Roßmann reagiert betont ausgelassen

Die Marktführer dm und Rossmann sind seit Jahren auf Wachstumskurs. dm (3500 Märkte) hat seine Umsätze im Geschäftsjahr 2016/2017 auf 10,3 Milliarden Euro erhöht und erstmals die Schwelle zu einem zweistelligen Milliardenumsatz überschritten. Rossmann (2100 Märkte) steigerte sich um sieben Prozent auf rund neun Milliarden Euro. Unternehmenschef Dirk Roßmann reagierte betont gelassen. „Vor Aldi brauchen wir uns nicht zu verstecken, wir können jede Preisaktion mitgehen“, sagte der Unternehmer der „Wirtschaftswoche“. Der Drogeriekonzern reagierte prompt mit Preissenkungen. dm konterte ebenfalls und kündigte den strategischen Ausbau der Eigenmarke Balea an.

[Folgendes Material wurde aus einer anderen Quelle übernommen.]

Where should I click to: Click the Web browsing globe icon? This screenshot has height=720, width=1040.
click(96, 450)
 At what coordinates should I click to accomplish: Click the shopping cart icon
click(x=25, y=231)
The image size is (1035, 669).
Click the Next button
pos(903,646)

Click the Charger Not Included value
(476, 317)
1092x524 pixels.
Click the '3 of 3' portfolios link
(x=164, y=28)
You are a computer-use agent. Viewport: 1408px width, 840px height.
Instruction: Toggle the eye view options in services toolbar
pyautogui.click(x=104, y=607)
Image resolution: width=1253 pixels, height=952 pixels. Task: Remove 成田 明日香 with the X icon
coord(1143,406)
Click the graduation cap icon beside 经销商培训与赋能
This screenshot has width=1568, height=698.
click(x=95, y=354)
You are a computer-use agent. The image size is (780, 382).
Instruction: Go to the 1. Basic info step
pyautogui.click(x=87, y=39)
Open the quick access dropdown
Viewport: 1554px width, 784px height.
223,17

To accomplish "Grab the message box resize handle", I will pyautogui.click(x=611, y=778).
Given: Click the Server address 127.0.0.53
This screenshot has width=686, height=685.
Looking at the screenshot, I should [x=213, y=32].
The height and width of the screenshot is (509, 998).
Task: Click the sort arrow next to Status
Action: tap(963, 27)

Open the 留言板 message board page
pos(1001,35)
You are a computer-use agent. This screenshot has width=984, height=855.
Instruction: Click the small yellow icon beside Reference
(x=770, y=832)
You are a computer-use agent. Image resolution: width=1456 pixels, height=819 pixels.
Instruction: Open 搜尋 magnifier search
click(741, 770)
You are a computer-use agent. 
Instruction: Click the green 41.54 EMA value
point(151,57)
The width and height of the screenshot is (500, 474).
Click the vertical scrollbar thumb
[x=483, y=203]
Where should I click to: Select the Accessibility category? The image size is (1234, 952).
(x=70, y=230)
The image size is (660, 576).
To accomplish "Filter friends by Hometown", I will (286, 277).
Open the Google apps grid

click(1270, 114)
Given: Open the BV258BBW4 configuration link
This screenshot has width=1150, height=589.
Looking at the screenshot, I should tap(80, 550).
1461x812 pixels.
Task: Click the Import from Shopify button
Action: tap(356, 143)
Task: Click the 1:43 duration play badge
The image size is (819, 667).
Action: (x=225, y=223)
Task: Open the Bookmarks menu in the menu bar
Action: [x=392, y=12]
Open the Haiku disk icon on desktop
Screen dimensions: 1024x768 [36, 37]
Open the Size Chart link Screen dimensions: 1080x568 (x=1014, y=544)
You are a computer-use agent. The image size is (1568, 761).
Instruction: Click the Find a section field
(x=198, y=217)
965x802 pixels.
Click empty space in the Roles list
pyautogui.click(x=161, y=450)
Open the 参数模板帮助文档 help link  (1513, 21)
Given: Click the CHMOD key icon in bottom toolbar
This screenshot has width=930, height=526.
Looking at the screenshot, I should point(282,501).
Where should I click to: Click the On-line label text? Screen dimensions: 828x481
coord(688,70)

Aber auch andere Handelskonzerne schauen begehrlich auf das Geschäft. Im vergangenen Jahr schloss Edeka eine Kooperation mit der Hamburger Drogeriemarktkette Budnikowsky. Eine Säule ist eine Einkaufskooperation, die bereits besteht, außerdem will Edeka künftig mithilfe der Nummer vier der Branche eigene Drogeriemärkte betreiben. Geschäftsführer Christoph Wöhlke bewertet den neuerlichen Preiskampf als grundsätzlich: „Wir bedauern diese Wertevernichtung sehr, denn jeder Artikel hat seinen Preis“, so der Hamburger auf Anfrage des Abendblatts. „Es wird Zeit, dass die Rolle des Preises auf Gesellschaft, Umwelt und andere Herausforderungen kritisch diskutiert wird. Diese Preisspirale streut den Menschen Sand in die Augen, denn alle Menschen profitieren – wenn überhaupt – nur kurzfristig davon und zahlen langfristig einen sehr hohen Preis.“

Aldi plant offenbar weitere Aktionen. Details gibt das Unternehmen nicht bekannt. Als Nächstes sollen offenbar Markenwaschmittel wie Ariel und Lenor dran sein.